MoP Remix was hampered by a couple of things, namely that Bronze, the currency used to buy all the cool cosmetics, was also the main avenue for increasing your gear power, which created a tension between upgrading your power or getting the stuff you wanted that would go away with the event. Of course, a trick here was that spending Bronze on gear also gave you more ability to farm Bronze which made getting the stuff you wanted faster so the real path was to go all-in on gear and then push cosmetics when you could easily farm all the content daily in a breezy afternoon, but I had plenty of friends who fell into the trap of not upgrading their gear and getting stuck having to compromise on what they could buy with Bronze as a result. MoP Remix was also a choice paralysis nightmare sometimes, because from day 1, you had basically the full expansion right in front of you, which could make choosing what was worthwhile difficult, especially when you could do every dungeon and every raid on every difficulty every single day, but also had the pull of world content with unique rewards, Scenarios, and alt leveling. Lastly, while MoP Remix was fast leveling, its transference of power to alts was extremely poorly explained and thus felt bad when you’d roll an alt and see cloaks with a fraction of the bonuses of your main cape.

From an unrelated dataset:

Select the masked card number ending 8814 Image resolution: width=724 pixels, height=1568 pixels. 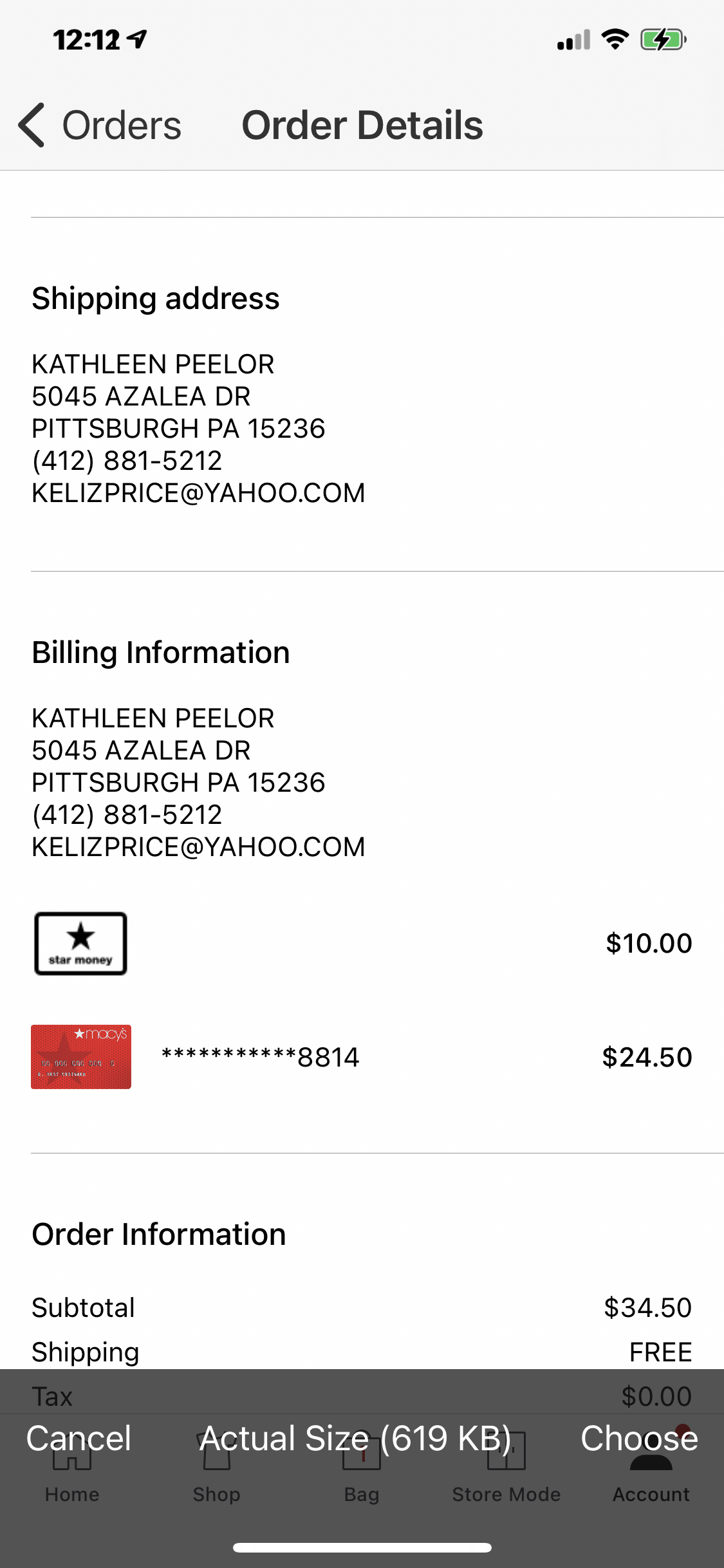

Legion Remix has attempts at fixing all of these issues. Gear is now on a watermark system, meaning that once you get 584 from drops (the maximum baseline item level for most activities) you get a drip-feed of slightly higher gear from certain activities and caches until every slot is at the 740 maximum. Jewelry is no longer tied to achievements but instead drops like anything else and has a daily quest that just gives you a piece at random that is tied in to the watermark system so it will nearly always be an upgrade on an item level basis. Bronze is exclusively yours to spend on cosmetics as desired, although there is a far larger assortment of items and a significantly higher total Bronze cost to get everything (however, this cost is still comparable or lower than getting a full-upgrade gearset in MoP Remix plus buying all the items for Bronze was). Legion Remix also has phases of content like a Classic server ruleset, so the Legion expansion is being rolled out in two-week intervals with a rough match to when content initially rolled out back in 2016 for the beloved expansion (Trial of Valor was bumped into the baseline content instead of a patch as was the addition Vrykul world content and quests, but everything else is roughly aligned to the patch cycle it originally belonged to), so instead of huge choice early on, you have a narrower roster of content you can do which makes it easier to decide. This also sort of constrains the Bronze acquisition, which is matched by having rewards you can buy mated to their content cycle, so while Bronze earning early on is slower, you have less stuff to spend it on which makes it relatively easy to get most of the things quickly. Alts and their experience bonus is now tied in to an account-wide experience buff that maxes out at 400% bonus, with lots of repeatable quests and some one-time objectives that feed into it. Getting to 400%, especially with alts, is relatively breezy, since you get 10% per character at 80, 1% per Infinite Research quest completed (and while each character has a cap they can do with a cycle timer to refresh, alts have their own timers so you can stockpile a ton of bonuses this way), and another 10% per zone with fully-completed quests, meaning a first character who levels to 80 and completes all 5 zones will give you a 60% baseline bonus assuming 0 other content.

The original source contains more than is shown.